== SELECTED EXTRACT ==
----------

The German Catholic mission in London

In London Before 1791 there could be found 'Penny Hotels'

To prevent them being suspect as 'Popish Mass Houses' a man at the entrance demanded an admission fee of one penny. To be a practising Roman Catholic in Henry VIII's England after the split with Rome in 1535 could spell danger, even to one's own life. It was not until 1791 that Parliament passed a law allowing Catholics to have their own churches. Before then the only permitted Catholic centres of worship were the chapels of embassies representing Catholic Countries. For German-speaking Catholics there was an opportunity to worship in the chapel of the Austrian and the Bavarian embassy. The Bavarian chapel in Warwick Street near Piccadilly Circus still exists, and has since become the Catholic Parish Church of 'Our Lady of the Assumption'.

The German Chapel and St. Boniface

The docklands area in London's East End has long attracted foreign workers. Around 1800 two German-speaking priests began to take care of German immigrants there: Fr. Johannes Becker, a Swiss, and Fr. Franz Muth, an Austrian. In 1809, they succeeded in establishing the 'German Chapel' in the house at 22 Great St. Thomas the Apostle Street near the present day Mansion House Underground Station in the City. They dedicated the chapel to SS Peter and Paul as well as to St. Boniface who is known for his close ties with Germany. Born in Devon he was christened in the name of Wynfrid. He became a priest of the Benedictine Order and took up missionary work in Germany by 716 converting the, by then, still heathen tribes of Friesland, Saxony, Thuringia and Hesse, to Christianity. With him came also women like Lioba and Walburga who became close co-workers in his mission. Pope Gregory II appointed him Bishop of Mainz and gave him the name of Boniface by which he has become known as the 'Apostle of the Germans'. It was therefore appropriate that the 'German Chapel' in his English homeland should be dedicated to him.

----------

== SOURCE EXCERPT ==
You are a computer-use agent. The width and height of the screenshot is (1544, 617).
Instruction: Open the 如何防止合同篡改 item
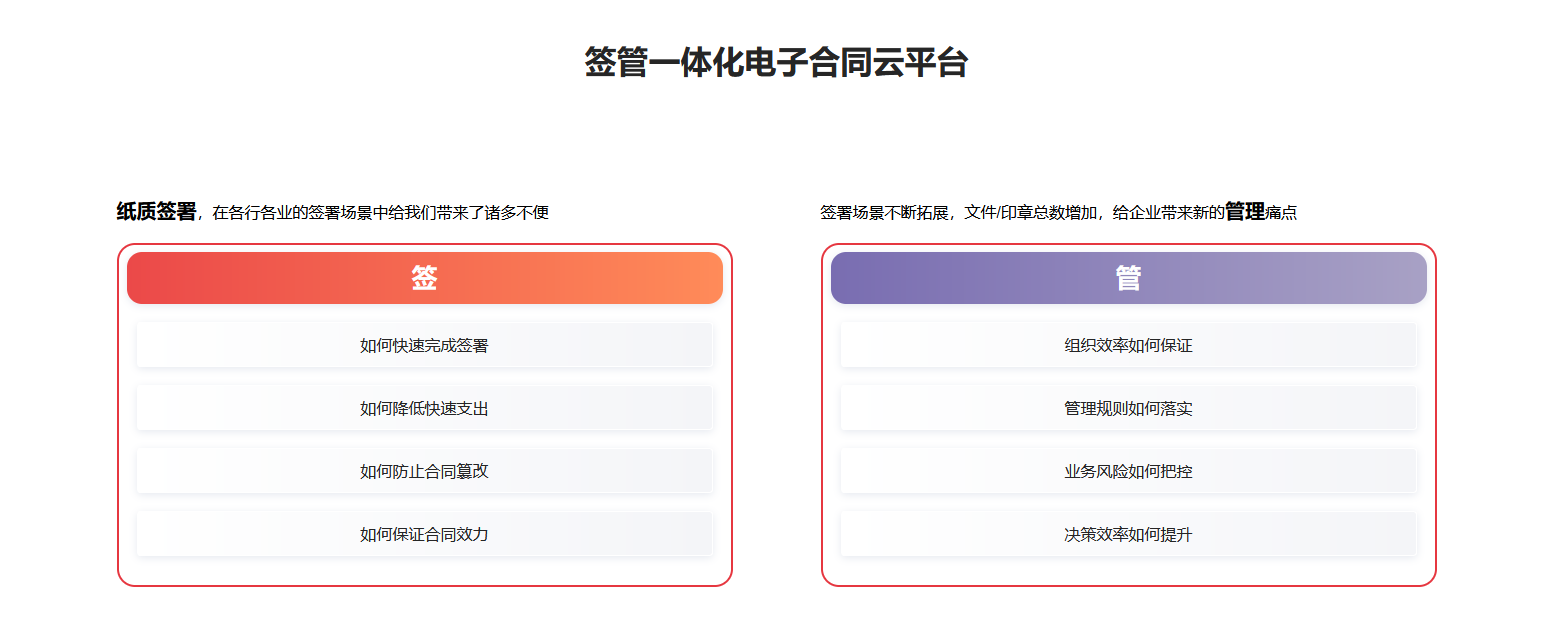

----------

== WHAT THE TASK REQUIRES ==
Set down, word for word, the stretch of the text on the German Catholic mission in London from "The German Catholic" through "of the Assumption'.". The data isn't needed here.

== RESPONSE TO THE EXERCISE ==
The German Catholic mission in London

In London Before 1791 there could be found 'Penny Hotels'

To prevent them being suspect as 'Popish Mass Houses' a man at the entrance demanded an admission fee of one penny. To be a practising Roman Catholic in Henry VIII's England after the split with Rome in 1535 could spell danger, even to one's own life. It was not until 1791 that Parliament passed a law allowing Catholics to have their own churches. Before then the only permitted Catholic centres of worship were the chapels of embassies representing Catholic Countries. For German-speaking Catholics there was an opportunity to worship in the chapel of the Austrian and the Bavarian embassy. The Bavarian chapel in Warwick Street near Piccadilly Circus still exists, and has since become the Catholic Parish Church of 'Our Lady of the Assumption'.